━━ RECORDS SHOWN ━━

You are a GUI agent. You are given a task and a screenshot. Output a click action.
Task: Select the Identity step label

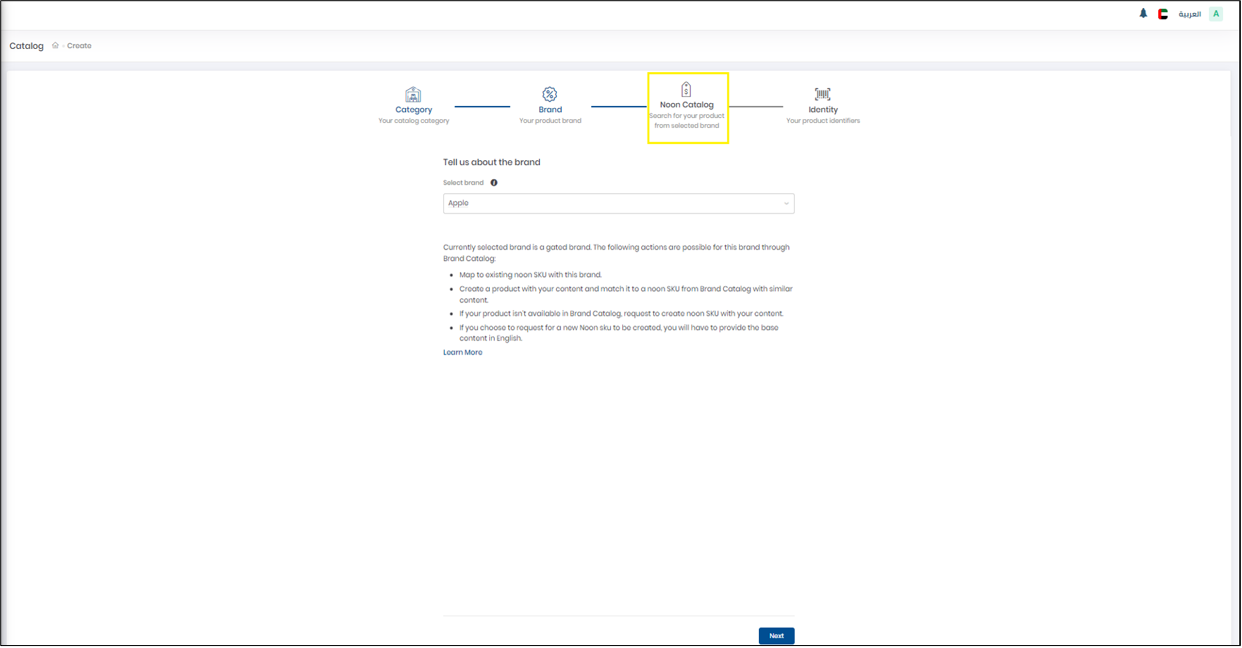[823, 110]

━━━
━━ RECORDS SHOWN ━━

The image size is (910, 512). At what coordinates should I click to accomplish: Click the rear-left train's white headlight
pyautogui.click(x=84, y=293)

━━━
━━ RECORDS SHOWN ━━

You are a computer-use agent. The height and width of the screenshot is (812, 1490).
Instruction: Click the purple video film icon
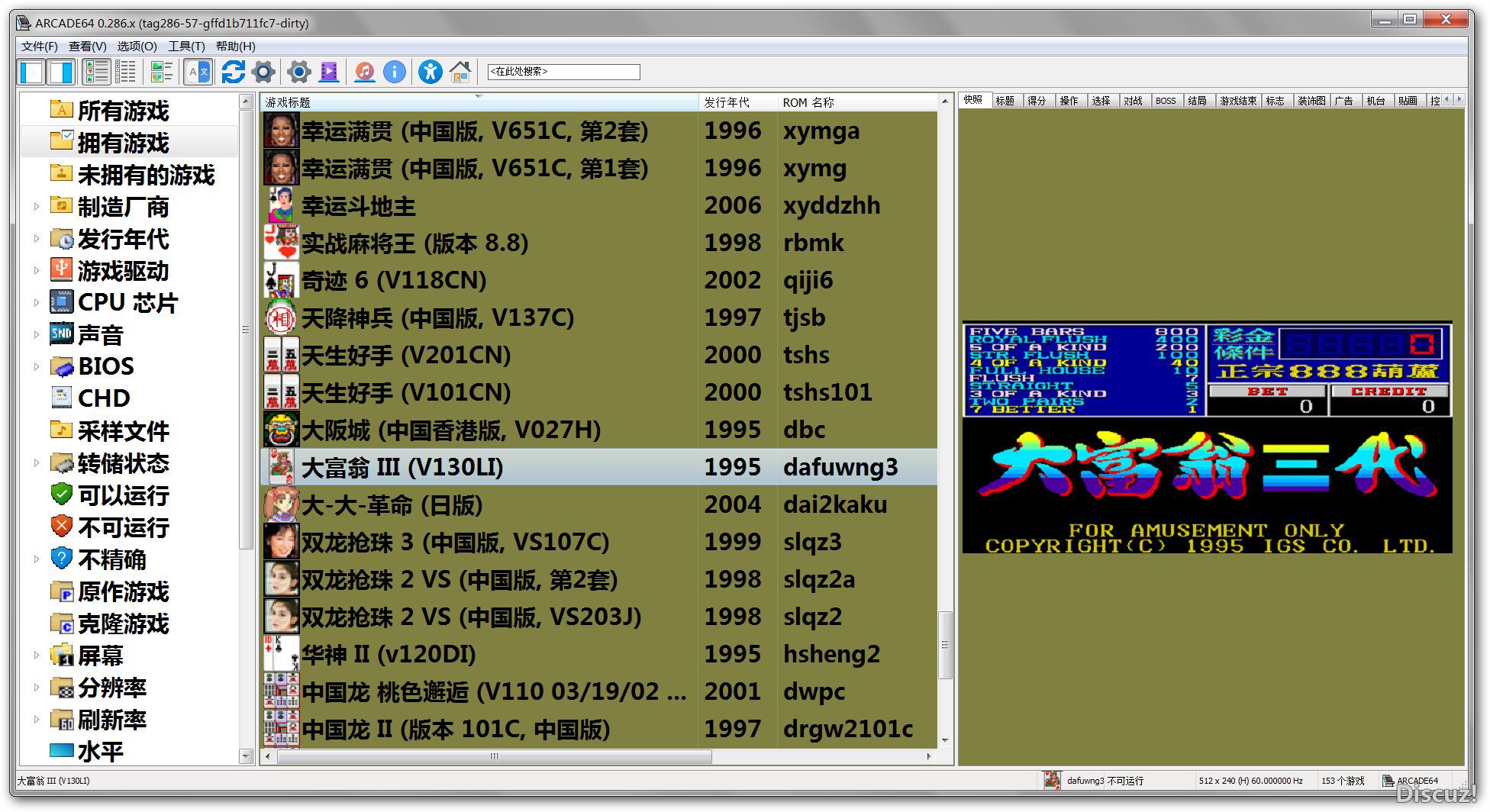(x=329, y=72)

━━━

**PROBLEM TO SOLVE**
Once you have found every line in the listing that holds the string "agent", copy each of them.

**RESULT OF THIS EXERCISE**
You are a GUI agent. You are given a task and a screenshot. Output a click action.
You are a computer-use agent. The height and width of the screenshot is (812, 1490).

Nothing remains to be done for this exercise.